Impact on Bank Shares
The response from the banking sector was immediate and negative. Shares in major U.S. banks dropped during premarket trading on Monday:
- JPMorgan Chase: down 3.2%
- Bank of America: down 2.5%
In the credit card industry, major firms also saw declines:
- American Express: down 4%
- Visa: down 1.2%
- Mastercard: down 2%
Legislative Challenges
Despite Trump’s bold announcement, implementing such a cap would require legislative action. Lawmakers have indicated that a bill must pass through Congress for this cap to take effect. Senator Elizabeth Warren voiced skepticism regarding Trump’s initiative, suggesting that merely asking credit card companies to cooperate is ineffective.

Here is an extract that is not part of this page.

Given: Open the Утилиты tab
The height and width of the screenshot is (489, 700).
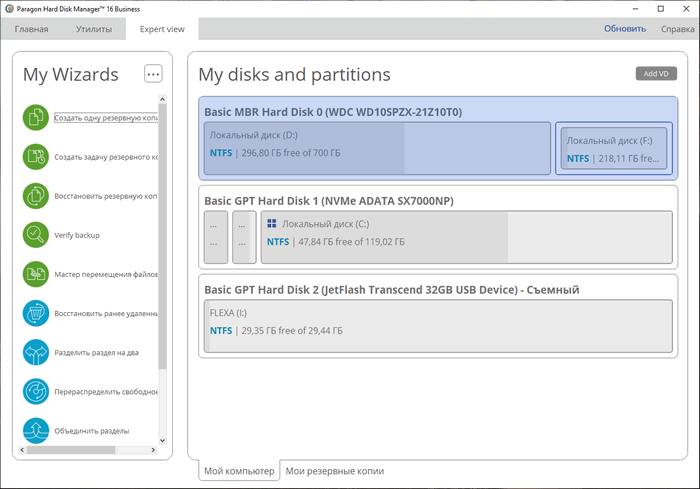Looking at the screenshot, I should click(94, 29).
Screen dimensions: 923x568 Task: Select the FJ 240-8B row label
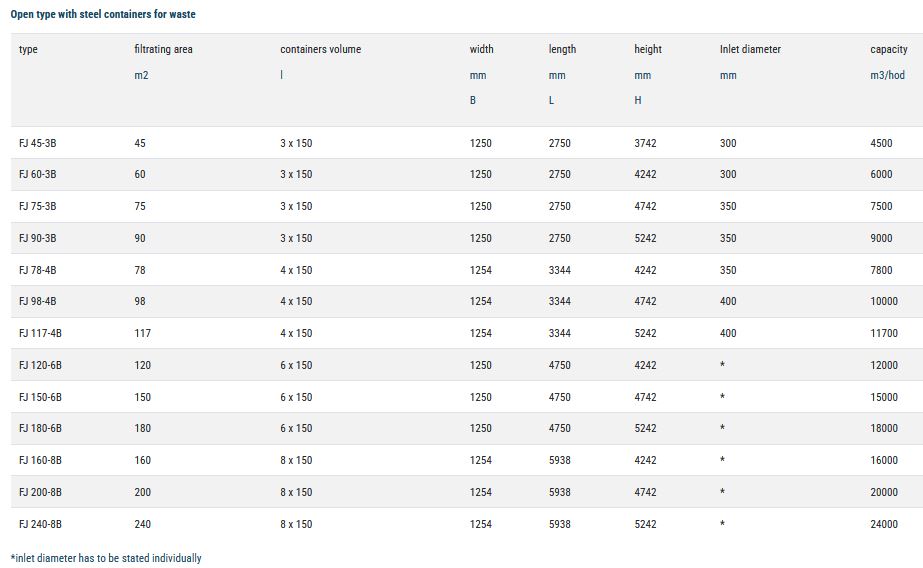(41, 524)
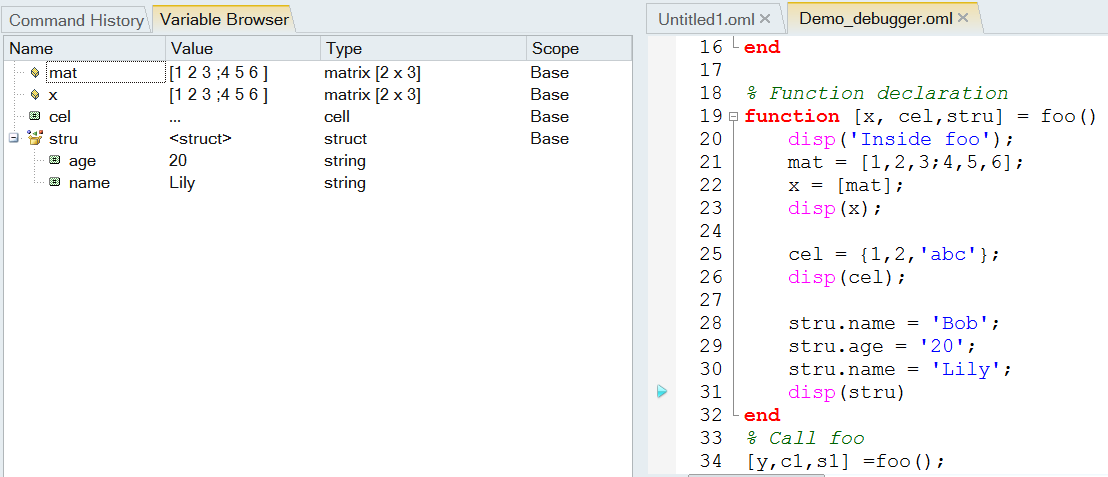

She noted her willingness to support legislative efforts to cap rates, but criticized Trump for failing to act since raising the issue a year ago.
Previous Legislative Efforts
In the past, bipartisan efforts were made to regulate interest rates on credit cards. In early 2022, Senators Bernie Sanders and Josh Hawley introduced legislation to cap interest rates at 10% for a period of five years. However, this proposal has not yet advanced into law.
Regulatory Background
Further complicating the landscape, in April 2025, the Trump administration attempted to eliminate a regulation established during President Joe Biden’s term. This regulation aimed to limit credit card late fees to $8 as part of a broader initiative to eliminate excessive fees, commonly referred to as “junk fees.” The outcome of these regulatory changes will likely affect both consumers and credit corporations in the coming years.